Yeryüzü iftarlarını Anti-Kapitalist Müslümanlar adlı grup düzenliyor. Grubun lideri İhsan Eliaçık, Adalet ve Kalkınma Partisi’ni halkı bölmekle suçladı. Eliaçık, Gezi Parkı protestolarının dini değerlere karşı olduğu yolundaki iddiaları yalanladı, dini asıl savunanların kendileri olduğunu söyledi. Eliaçık’a göre, Türkiye’deki tek bölünme, iktidardakilerden yardım arayanlar ve alanlarla, almayanlar arasında yaşanıyor.
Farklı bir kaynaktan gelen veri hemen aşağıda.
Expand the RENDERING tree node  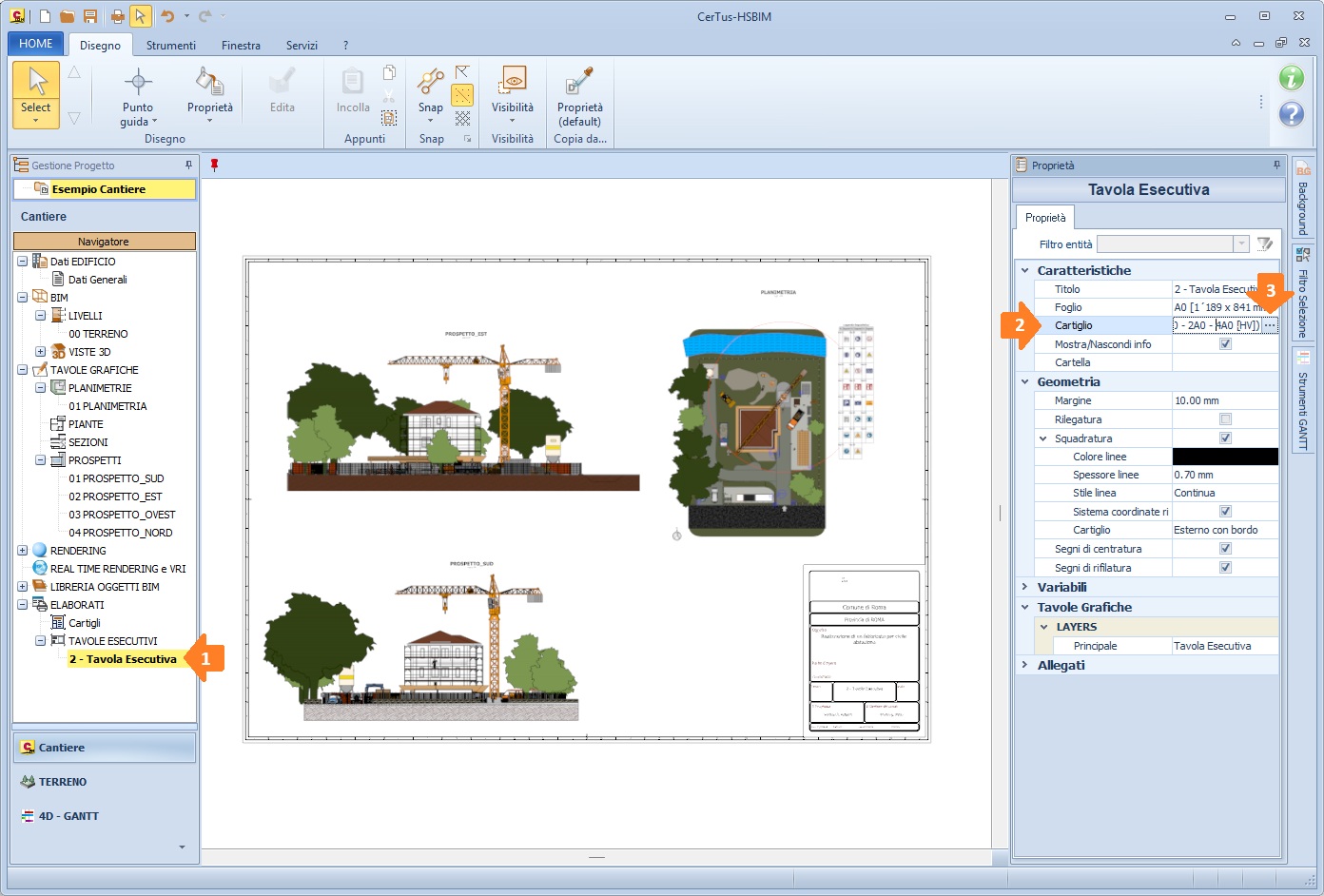(22, 551)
Anti-Kapitalist Müslümanlar, ¬AK Parti hükümeti ve üyelerinin gittikçe daha gösterişçi hale geldiğini ve ceplerini doldurduğunu savunuyor, yeryüzü iftarı adı altındaki bu etkinlikleri düzenleyerek hükümet yanlılarının ve bakanlarının beş yıldızlı otellerde katıldıkları iftarları protesto ettiklerini söylüyor.
“Islam Without Extremes – Aşırılığa Kaçmayan İslam” adlı kitabın yazarı Mustafa Akyol, Anti-Kapitalist Müslümanlar’ın iktidardaki İslamcılar ve muhalefetteki laiklere alternatif olduğunu belirtiyor. Hareketi bir parça, Latin Amerika ülkelerinde gelişen ‘Kurtuluş Teolojisi’ adlı dini harekete benzeten Akyol, Anti-Kapitalist Müslümanlar’ın küçük bir grup olduğunu ve az üyeye sahip olduğuna dikkati çekerek büyük bir siyasi yapılaşmaya dönüşmesini beklemiyor. Ancak Akyol, “Tartışmaya renk katıyorlar ve toplumun iki büyük blok değil ama daha çeşitli kesimlerden oluştuğunu gösteriyorlar” diyor.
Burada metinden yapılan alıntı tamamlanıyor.